**Activity:** Print the listing exactly, but only as far as the line containing "Open the 退出管理". The first line and that line are both included.

**Records for this task:**
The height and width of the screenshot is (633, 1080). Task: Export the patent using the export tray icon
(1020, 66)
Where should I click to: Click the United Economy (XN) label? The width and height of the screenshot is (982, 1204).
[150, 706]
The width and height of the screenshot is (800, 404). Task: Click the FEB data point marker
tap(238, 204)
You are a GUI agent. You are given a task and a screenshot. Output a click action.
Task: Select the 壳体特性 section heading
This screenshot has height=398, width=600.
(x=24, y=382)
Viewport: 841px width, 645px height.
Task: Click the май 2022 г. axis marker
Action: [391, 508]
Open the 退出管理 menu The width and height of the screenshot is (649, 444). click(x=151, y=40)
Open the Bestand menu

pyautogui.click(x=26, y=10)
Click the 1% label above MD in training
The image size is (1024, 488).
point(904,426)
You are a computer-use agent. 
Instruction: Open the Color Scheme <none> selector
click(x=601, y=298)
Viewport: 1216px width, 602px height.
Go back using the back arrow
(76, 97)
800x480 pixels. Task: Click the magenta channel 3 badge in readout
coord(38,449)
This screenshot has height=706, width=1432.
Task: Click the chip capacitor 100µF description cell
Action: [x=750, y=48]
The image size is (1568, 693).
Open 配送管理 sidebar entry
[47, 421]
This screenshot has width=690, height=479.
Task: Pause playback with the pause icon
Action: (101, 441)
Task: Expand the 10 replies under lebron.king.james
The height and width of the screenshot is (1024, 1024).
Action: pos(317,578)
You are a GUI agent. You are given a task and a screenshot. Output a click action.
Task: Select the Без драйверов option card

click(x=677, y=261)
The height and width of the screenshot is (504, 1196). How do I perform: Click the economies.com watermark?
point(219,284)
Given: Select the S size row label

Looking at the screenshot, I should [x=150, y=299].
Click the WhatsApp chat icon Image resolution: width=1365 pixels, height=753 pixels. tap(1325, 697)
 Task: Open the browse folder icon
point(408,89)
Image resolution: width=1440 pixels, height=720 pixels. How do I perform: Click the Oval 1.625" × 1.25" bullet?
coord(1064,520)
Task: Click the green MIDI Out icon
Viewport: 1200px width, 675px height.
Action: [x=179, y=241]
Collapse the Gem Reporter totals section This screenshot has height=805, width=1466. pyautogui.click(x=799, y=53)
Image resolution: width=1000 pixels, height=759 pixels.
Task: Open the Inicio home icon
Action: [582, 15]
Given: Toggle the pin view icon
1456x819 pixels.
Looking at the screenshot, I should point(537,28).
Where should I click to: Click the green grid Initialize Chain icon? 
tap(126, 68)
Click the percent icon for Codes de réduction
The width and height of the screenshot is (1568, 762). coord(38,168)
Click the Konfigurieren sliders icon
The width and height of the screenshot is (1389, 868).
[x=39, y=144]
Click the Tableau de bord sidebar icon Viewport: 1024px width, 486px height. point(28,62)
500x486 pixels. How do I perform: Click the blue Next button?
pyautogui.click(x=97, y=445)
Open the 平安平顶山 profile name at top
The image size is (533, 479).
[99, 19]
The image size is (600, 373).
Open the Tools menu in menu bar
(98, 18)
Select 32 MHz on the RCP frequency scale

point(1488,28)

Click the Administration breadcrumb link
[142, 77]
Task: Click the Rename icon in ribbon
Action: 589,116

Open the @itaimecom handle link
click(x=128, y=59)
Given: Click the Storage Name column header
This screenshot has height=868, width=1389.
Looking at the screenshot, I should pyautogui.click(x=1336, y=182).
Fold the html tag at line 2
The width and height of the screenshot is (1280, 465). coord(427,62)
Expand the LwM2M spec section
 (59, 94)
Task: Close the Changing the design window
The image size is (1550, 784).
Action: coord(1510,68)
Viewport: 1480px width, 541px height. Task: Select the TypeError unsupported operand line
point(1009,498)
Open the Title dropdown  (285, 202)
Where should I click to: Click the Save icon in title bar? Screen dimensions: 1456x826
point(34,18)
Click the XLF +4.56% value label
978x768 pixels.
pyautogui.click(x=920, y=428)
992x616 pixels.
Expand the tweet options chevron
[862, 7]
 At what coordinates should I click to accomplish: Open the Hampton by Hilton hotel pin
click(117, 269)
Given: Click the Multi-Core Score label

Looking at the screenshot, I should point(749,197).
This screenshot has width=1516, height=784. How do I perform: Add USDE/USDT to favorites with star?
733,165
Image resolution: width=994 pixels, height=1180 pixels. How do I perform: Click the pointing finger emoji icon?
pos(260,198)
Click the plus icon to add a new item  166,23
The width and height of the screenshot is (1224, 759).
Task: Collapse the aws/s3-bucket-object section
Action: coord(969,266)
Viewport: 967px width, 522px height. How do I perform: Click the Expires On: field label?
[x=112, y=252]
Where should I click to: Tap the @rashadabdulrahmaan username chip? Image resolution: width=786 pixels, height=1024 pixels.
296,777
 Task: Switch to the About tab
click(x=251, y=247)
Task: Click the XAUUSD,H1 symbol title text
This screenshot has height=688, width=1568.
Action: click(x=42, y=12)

**Answer box:**
The height and width of the screenshot is (633, 1080). Task: Export the patent using the export tray icon
(1020, 66)
Where should I click to: Click the United Economy (XN) label? The width and height of the screenshot is (982, 1204).
[150, 706]
The width and height of the screenshot is (800, 404). Task: Click the FEB data point marker
tap(238, 204)
You are a GUI agent. You are given a task and a screenshot. Output a click action.
Task: Select the 壳体特性 section heading
This screenshot has height=398, width=600.
(x=24, y=382)
Viewport: 841px width, 645px height.
Task: Click the май 2022 г. axis marker
Action: [391, 508]
Open the 退出管理 menu The width and height of the screenshot is (649, 444). click(x=151, y=40)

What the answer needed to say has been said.